__The problem__: List every line below containing "Enable".

________________________________________

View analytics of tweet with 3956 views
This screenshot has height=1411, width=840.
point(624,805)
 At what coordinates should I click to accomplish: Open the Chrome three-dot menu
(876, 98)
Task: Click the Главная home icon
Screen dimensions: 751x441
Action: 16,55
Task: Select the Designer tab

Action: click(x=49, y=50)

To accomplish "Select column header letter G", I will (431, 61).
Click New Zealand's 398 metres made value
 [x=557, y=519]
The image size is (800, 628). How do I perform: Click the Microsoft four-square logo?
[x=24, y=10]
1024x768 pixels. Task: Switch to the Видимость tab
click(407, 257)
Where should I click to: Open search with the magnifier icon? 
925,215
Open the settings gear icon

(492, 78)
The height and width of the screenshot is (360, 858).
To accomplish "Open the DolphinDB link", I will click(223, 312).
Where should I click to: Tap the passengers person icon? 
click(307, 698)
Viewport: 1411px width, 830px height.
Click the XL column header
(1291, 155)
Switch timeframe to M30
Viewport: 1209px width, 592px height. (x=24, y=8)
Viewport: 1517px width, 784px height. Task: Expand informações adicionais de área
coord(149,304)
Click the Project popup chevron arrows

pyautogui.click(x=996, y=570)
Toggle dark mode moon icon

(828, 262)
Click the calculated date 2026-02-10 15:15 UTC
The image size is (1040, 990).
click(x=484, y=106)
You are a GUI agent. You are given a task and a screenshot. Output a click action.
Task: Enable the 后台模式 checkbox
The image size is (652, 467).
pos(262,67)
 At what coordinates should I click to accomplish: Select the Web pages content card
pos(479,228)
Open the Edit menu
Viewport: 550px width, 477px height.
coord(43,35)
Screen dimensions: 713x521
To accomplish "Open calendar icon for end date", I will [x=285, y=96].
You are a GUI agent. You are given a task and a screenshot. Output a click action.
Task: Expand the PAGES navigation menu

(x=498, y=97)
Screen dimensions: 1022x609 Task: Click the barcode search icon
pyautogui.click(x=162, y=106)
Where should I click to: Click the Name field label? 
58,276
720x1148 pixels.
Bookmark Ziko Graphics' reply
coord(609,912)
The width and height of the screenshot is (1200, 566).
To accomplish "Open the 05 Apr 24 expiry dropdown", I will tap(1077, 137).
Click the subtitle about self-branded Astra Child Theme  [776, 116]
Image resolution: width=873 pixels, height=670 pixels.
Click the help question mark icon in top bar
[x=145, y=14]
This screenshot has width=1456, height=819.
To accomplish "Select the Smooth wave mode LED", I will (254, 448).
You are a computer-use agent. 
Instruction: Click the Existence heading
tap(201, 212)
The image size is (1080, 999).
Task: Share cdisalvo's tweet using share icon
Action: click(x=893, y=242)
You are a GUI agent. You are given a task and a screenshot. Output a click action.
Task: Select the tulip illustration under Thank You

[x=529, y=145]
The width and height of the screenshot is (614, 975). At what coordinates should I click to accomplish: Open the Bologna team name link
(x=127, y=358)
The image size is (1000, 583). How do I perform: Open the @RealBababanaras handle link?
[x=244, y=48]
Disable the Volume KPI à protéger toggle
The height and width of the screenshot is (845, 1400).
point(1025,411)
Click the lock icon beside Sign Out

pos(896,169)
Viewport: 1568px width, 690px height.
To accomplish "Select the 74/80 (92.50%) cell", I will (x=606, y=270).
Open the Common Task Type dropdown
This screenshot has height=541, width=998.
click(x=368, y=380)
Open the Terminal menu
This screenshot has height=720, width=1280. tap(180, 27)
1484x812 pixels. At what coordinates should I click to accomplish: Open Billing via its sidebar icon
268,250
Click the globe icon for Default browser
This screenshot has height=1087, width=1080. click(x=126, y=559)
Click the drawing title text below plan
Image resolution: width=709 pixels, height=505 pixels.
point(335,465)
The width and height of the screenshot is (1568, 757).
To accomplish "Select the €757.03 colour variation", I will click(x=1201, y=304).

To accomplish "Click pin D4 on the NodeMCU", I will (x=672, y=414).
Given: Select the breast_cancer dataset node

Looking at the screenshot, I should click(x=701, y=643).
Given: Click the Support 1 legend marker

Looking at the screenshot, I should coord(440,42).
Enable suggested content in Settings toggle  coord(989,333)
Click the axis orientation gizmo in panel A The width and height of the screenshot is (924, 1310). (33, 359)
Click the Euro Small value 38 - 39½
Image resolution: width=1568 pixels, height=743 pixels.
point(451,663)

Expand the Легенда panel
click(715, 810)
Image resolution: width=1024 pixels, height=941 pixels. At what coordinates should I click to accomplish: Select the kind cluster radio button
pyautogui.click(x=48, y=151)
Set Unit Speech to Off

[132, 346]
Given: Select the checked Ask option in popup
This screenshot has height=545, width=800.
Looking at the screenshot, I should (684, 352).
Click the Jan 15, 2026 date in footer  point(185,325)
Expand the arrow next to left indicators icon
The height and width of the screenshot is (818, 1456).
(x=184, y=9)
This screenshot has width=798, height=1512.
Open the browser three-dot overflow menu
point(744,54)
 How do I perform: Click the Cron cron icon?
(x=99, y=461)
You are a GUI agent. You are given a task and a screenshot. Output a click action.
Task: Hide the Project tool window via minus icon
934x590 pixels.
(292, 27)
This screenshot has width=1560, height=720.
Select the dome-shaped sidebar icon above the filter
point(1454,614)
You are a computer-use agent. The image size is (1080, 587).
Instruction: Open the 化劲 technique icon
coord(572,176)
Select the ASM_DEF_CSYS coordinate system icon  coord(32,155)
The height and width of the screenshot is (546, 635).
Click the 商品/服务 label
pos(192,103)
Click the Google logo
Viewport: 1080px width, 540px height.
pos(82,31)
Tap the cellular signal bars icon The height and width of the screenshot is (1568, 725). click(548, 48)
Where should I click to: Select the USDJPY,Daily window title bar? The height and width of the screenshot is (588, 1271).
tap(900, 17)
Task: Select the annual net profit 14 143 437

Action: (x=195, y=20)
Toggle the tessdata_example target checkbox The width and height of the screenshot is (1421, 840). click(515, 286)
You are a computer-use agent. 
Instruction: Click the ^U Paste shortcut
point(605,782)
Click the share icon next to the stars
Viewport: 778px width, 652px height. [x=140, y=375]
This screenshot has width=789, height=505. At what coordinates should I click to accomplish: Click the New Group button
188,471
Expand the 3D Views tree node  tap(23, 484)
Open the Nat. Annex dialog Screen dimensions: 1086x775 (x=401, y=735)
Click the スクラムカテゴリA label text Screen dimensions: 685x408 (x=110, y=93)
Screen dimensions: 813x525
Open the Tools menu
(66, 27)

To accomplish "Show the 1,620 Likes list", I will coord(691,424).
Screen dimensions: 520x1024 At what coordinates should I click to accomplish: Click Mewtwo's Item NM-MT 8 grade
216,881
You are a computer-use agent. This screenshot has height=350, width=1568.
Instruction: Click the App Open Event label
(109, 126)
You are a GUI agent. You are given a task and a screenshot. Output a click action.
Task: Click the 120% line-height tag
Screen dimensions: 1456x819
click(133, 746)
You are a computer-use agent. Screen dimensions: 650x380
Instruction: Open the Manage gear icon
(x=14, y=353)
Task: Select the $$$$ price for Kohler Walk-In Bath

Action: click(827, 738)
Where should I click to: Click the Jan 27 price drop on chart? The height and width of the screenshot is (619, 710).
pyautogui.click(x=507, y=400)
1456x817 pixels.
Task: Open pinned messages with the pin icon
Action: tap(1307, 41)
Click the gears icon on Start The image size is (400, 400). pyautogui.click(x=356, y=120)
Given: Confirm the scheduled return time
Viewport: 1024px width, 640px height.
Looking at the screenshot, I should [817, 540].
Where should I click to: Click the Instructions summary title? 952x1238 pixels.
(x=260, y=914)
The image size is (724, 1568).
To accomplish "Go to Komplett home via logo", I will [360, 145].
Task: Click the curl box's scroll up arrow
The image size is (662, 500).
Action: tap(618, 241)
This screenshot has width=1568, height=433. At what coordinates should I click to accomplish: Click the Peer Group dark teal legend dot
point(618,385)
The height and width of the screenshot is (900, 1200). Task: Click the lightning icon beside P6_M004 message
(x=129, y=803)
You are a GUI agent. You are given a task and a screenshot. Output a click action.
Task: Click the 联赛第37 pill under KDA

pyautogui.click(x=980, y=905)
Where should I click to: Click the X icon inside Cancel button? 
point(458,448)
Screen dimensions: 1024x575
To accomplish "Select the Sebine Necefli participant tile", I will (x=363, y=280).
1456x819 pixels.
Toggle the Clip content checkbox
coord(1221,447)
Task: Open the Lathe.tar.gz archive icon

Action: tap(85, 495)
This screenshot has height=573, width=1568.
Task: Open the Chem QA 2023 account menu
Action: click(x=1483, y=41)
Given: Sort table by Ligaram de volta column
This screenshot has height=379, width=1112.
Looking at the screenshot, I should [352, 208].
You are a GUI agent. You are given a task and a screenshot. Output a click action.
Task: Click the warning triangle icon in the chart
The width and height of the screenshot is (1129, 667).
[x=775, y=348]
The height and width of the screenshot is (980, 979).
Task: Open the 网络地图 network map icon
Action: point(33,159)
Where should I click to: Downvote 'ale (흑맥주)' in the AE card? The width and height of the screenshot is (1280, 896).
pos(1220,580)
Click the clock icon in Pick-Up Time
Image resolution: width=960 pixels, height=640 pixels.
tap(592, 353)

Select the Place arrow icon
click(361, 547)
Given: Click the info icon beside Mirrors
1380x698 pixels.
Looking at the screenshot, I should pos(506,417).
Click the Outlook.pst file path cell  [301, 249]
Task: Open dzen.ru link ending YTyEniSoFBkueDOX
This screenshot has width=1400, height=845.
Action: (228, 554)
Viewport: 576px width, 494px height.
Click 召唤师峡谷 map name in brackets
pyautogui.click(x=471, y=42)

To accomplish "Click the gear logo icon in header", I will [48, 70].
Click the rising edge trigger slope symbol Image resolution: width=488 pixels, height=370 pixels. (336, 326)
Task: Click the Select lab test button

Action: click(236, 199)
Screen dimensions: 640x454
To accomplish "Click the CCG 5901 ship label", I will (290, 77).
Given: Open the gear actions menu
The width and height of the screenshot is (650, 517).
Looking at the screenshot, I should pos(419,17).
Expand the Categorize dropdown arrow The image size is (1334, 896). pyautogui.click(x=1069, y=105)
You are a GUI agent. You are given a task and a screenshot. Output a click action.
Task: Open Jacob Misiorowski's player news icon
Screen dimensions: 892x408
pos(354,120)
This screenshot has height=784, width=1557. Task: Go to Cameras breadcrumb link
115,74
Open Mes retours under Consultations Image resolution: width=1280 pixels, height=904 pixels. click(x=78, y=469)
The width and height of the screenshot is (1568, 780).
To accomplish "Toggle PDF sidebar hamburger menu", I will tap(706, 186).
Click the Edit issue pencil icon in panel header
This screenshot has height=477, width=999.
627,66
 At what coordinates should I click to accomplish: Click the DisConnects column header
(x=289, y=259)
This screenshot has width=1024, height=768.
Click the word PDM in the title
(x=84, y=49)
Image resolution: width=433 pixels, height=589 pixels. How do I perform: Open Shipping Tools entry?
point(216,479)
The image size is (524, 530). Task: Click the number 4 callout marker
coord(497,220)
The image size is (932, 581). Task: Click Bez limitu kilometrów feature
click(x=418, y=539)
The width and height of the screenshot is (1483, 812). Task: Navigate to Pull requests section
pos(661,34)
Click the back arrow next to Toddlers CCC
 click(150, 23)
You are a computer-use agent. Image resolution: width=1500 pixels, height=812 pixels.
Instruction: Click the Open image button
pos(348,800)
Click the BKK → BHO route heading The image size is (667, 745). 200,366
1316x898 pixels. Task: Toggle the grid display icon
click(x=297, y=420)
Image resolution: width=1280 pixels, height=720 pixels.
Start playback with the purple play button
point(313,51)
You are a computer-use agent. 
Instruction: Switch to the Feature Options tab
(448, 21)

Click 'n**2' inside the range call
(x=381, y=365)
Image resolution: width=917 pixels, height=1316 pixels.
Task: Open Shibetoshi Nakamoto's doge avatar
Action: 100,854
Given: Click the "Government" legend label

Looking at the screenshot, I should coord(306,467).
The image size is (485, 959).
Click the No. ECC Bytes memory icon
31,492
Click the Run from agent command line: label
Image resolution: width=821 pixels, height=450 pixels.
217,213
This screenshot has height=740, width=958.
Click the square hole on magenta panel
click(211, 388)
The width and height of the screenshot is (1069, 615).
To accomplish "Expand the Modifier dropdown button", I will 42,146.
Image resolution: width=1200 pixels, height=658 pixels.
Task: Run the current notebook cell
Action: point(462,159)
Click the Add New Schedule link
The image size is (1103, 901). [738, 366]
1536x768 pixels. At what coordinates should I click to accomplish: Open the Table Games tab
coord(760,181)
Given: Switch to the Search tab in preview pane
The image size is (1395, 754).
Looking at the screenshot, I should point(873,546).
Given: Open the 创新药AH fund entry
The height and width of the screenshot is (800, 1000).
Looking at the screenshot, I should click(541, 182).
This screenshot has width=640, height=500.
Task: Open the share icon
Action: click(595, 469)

________________________________________

__Written solution__:
Task: Enable the 后台模式 checkbox
Enable suggested content in Settings toggle  coord(989,333)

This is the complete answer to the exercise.